[Task prompt] Look through the records below for the line holding "Identify the click". Write it out exactly, with each following line through the line holding "Food (407, 220)".

Data to process below:

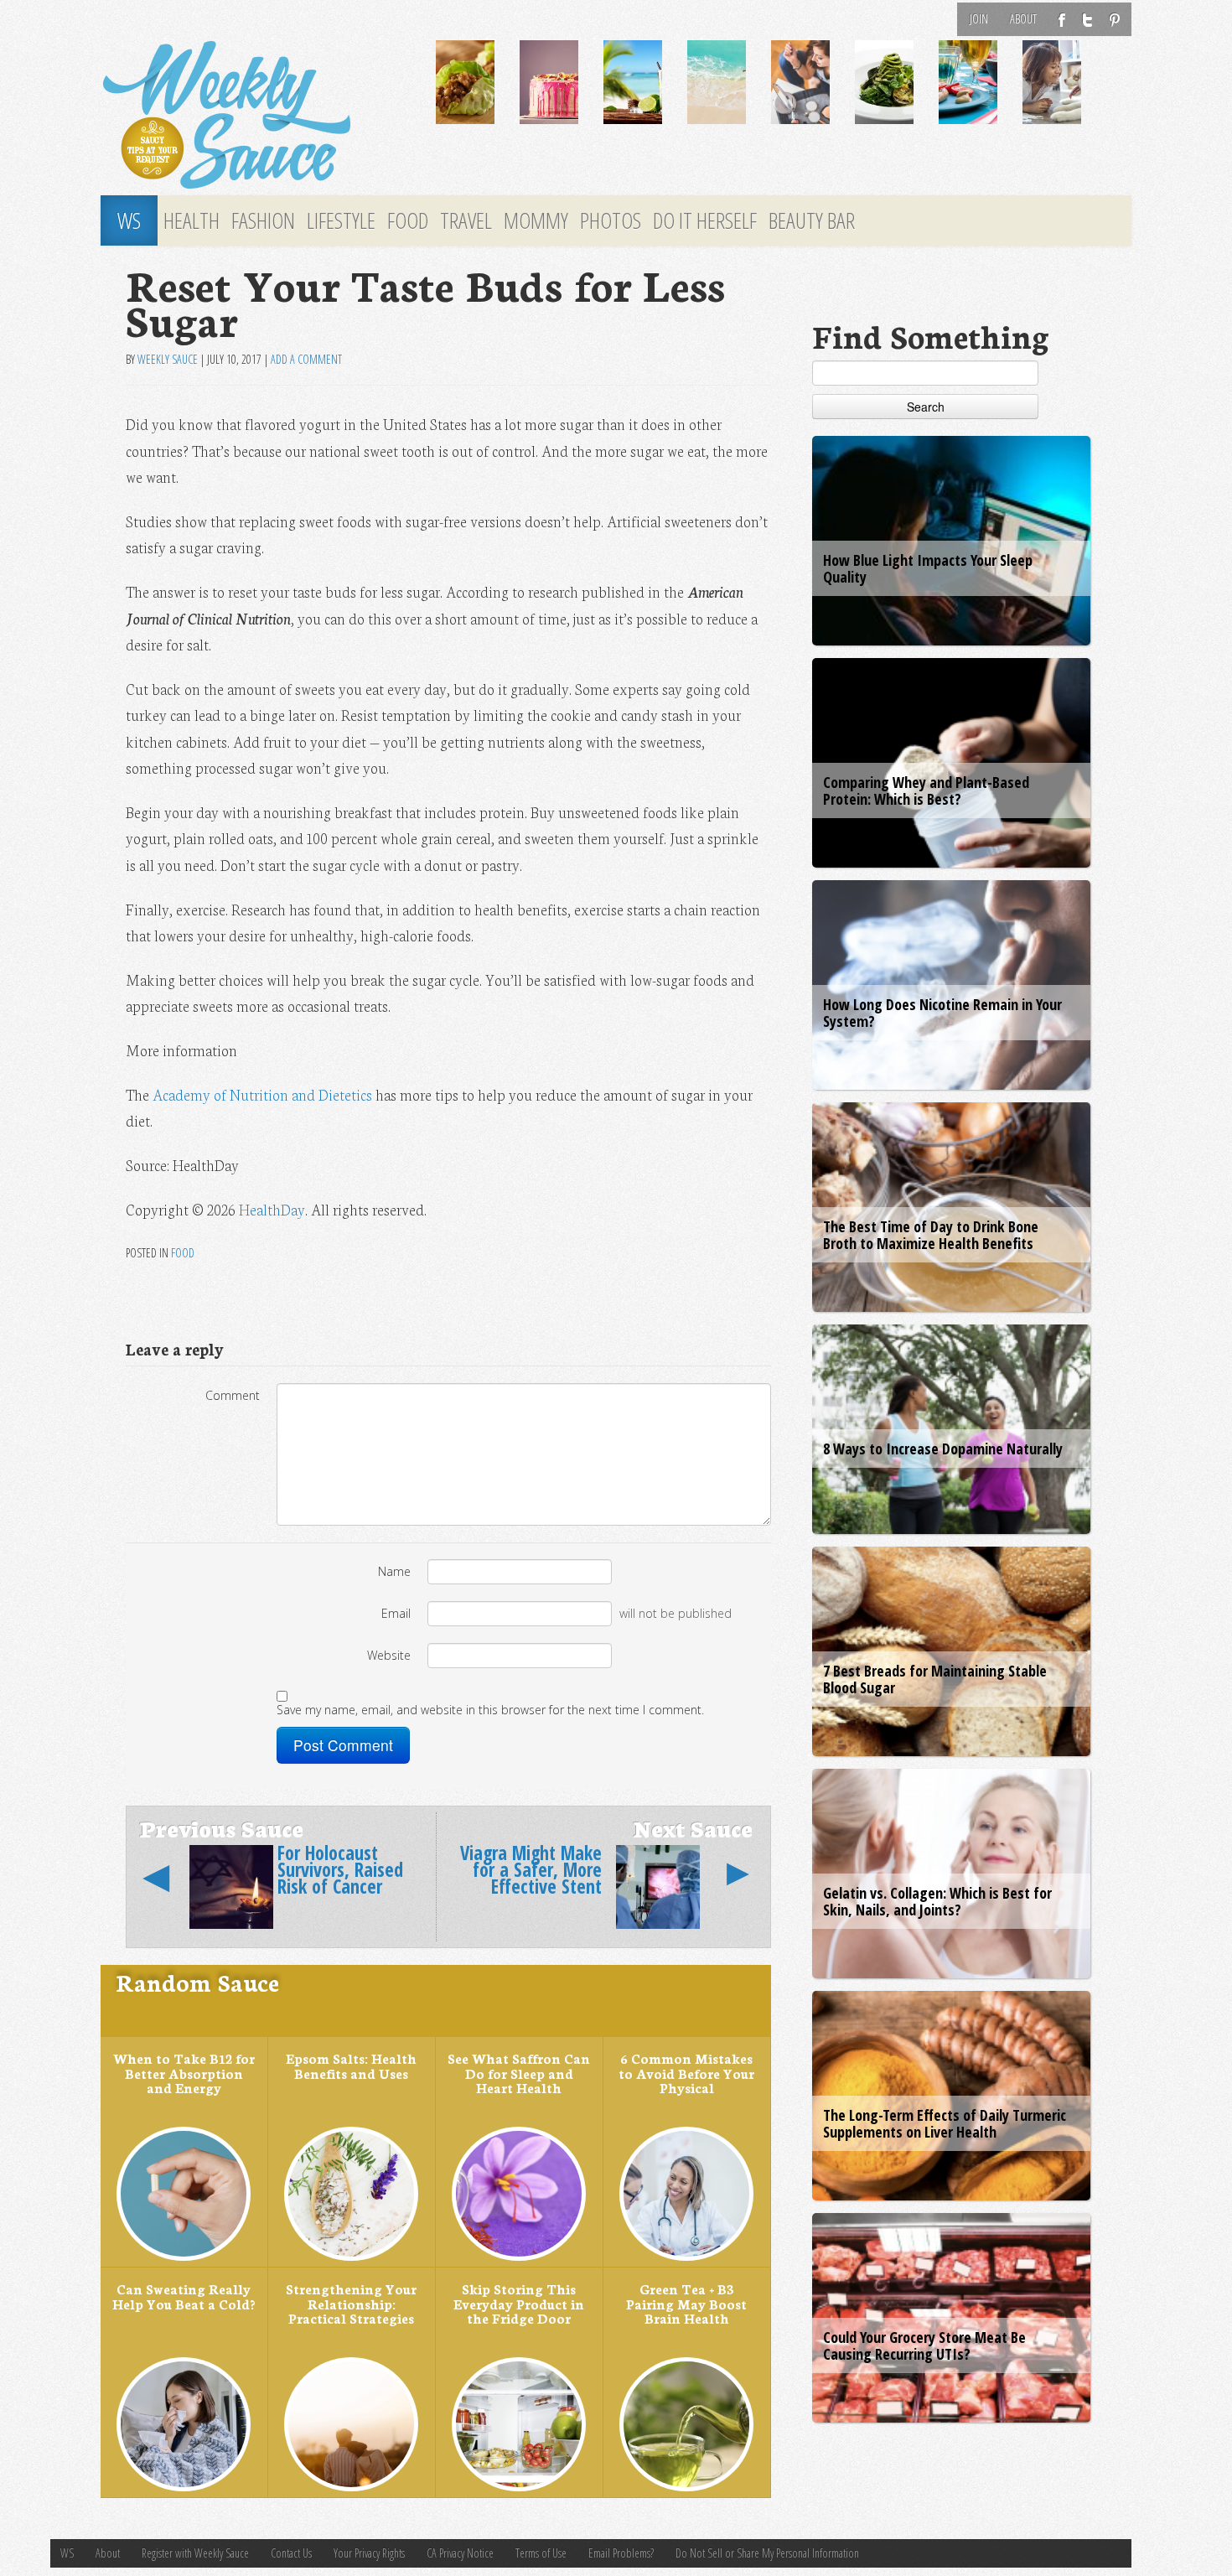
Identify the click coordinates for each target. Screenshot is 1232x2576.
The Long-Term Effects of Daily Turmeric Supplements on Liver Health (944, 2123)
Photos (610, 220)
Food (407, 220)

End of Data to process.
Data to process below:

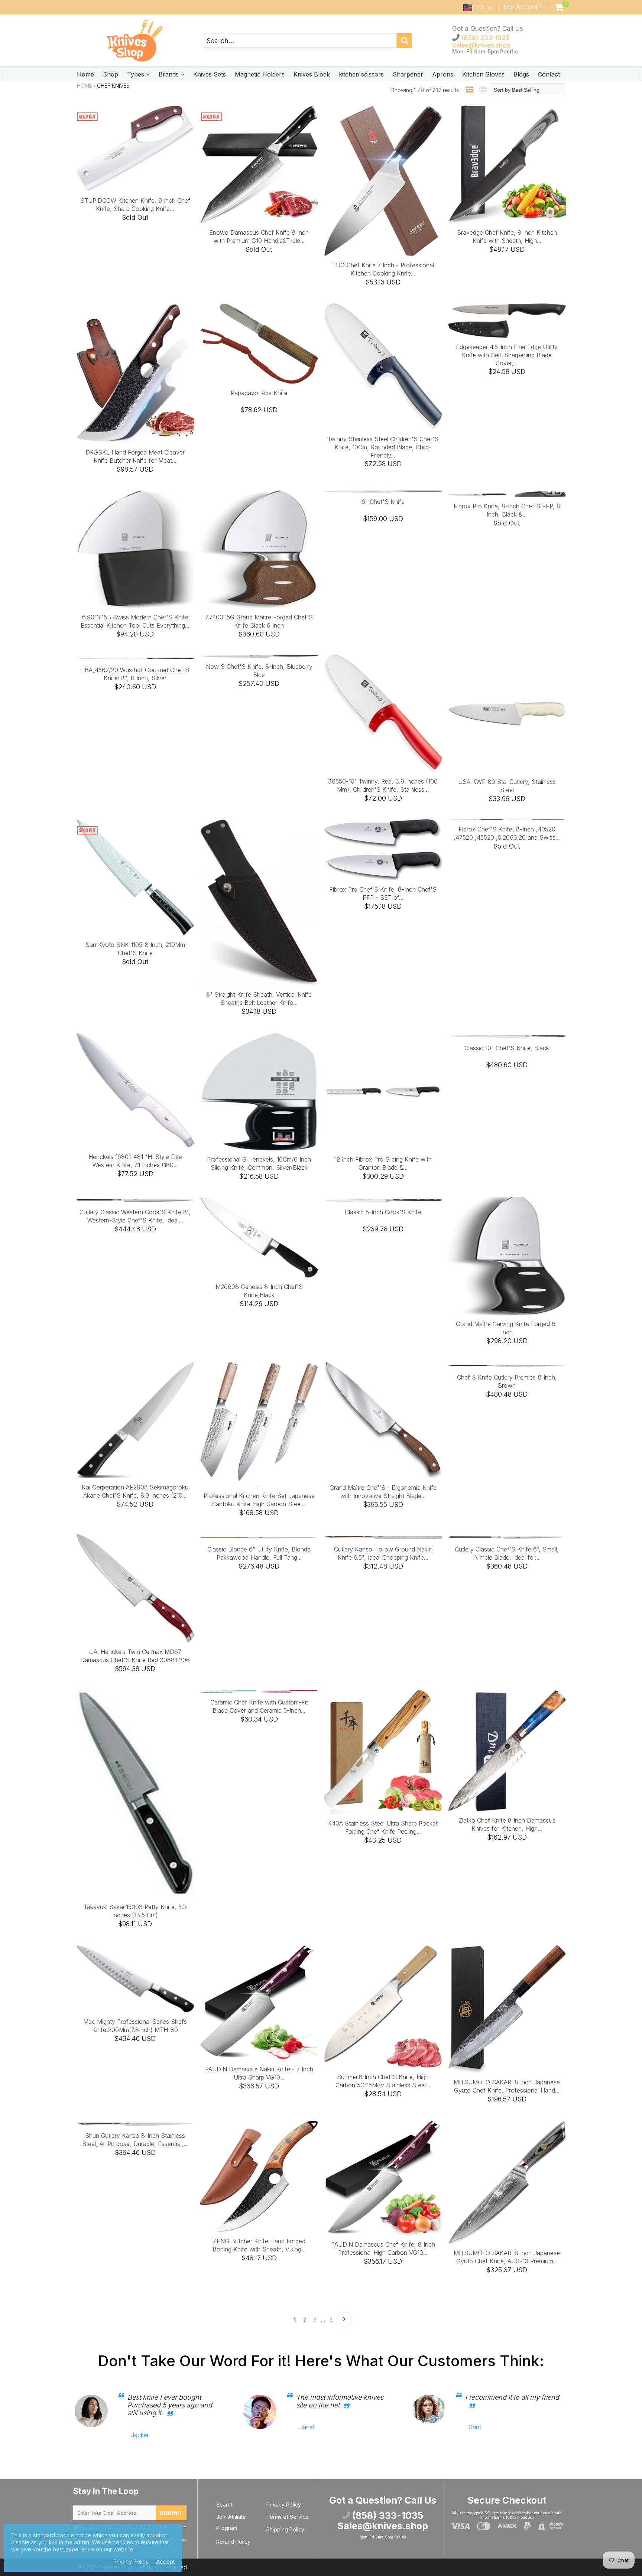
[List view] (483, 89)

End of Data to process.

[Exercise solution]
Identify the click coordinates for each target. Screenshot is 1232x2576.
The Long-Term Effects of Daily Turmeric Supplements on Liver Health (944, 2123)
Photos (610, 220)
Food (407, 220)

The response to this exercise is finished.